“At your request, I am submitting my resignation.”
So wrote now-former Attorney General Jeff Sessions in his resignation letter to President Trump.
Yet, no one reasonably believes that Sessions resigned. “At your request, I am submitting my resignation” is a termination, period.
Clients ask me all the time, about an at-risk termination. “Jon, what if we just have him resign? He can’t sue us for discrimination, then, right?”
Wrong. Of course they can. Compelling someone to resign in lieu of terminating them is no different than terminating them. They are leaving your employment through your choice, not theirs. So, no, you can’t avoid a discrimination or other wrongful termination lawsuit merely by forcing an employee to resign instead of firing them.

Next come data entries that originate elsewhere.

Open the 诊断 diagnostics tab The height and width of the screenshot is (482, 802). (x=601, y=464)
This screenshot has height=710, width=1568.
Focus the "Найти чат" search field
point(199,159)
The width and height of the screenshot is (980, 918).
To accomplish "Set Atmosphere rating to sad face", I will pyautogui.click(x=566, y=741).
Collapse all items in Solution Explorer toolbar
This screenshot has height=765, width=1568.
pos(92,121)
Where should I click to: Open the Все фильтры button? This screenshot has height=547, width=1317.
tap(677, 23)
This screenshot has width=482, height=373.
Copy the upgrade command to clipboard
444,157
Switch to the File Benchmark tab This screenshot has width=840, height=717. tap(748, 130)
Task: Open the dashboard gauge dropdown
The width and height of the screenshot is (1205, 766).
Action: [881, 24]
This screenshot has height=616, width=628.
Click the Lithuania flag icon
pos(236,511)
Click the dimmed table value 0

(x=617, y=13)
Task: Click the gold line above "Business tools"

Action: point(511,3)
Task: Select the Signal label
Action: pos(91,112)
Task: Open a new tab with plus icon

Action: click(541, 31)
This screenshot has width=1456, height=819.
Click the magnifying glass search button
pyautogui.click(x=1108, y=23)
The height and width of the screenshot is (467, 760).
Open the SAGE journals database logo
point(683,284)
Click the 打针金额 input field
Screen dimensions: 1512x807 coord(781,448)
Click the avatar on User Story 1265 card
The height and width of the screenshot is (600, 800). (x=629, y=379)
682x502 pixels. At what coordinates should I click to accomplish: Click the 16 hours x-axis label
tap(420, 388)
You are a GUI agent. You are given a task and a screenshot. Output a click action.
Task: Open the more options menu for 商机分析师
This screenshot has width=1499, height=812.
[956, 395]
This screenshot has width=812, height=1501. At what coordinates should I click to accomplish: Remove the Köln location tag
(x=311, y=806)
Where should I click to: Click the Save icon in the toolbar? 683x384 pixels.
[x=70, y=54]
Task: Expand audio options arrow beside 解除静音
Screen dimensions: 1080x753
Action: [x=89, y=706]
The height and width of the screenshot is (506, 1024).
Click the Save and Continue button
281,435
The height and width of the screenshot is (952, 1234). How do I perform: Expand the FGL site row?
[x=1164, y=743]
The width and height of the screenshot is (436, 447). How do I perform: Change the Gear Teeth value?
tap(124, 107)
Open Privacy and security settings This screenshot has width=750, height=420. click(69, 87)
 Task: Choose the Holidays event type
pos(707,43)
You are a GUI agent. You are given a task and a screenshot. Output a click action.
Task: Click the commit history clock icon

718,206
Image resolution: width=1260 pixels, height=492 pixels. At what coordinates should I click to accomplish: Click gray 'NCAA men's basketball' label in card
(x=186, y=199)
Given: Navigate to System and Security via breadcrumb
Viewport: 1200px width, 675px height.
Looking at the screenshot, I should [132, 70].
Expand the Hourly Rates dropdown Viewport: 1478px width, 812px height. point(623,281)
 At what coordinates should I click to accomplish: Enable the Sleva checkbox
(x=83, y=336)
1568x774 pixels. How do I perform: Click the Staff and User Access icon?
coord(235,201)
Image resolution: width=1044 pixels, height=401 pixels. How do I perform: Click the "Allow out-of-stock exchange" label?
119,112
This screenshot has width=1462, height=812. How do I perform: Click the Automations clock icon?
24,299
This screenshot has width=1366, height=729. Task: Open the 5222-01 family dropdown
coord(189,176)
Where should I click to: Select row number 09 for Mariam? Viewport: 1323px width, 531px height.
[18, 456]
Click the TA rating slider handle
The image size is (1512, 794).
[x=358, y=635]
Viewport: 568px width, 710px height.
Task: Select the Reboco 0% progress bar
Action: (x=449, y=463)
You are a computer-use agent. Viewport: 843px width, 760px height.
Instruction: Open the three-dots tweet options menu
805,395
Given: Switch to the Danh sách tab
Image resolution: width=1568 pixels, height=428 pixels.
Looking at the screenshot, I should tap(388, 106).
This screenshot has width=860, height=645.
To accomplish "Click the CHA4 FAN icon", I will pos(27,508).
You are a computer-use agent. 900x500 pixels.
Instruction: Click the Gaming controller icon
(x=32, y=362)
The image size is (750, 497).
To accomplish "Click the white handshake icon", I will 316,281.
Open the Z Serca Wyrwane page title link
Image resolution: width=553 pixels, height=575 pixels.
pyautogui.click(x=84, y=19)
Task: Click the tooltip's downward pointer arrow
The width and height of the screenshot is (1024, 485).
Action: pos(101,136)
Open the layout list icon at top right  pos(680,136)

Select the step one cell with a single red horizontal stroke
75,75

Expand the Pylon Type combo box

That said, there are a couple of advantages to couching a separation as a resignation instead of termination.
First, it might make it easier for employee to find a new job. (Mr. Sessions, meet Fox News.) A prospective employer is more likely to hire someone who resigned than someone who was fired, and the employee is not lying on their resume if they list “resignation” as the reason for separation (a fact you’ll support if the new employer calls).
Secondly, an employee who resigns might not be eligible for unemployment. Or at least you can reach an agreement with the employee that he or she won’t file for unemployment.
So, there you have it. No, there is no functional difference between a termination and a compelled resignation, yet there are some strategic reasons why you, and the employee, still might want a signature on the resignation letter.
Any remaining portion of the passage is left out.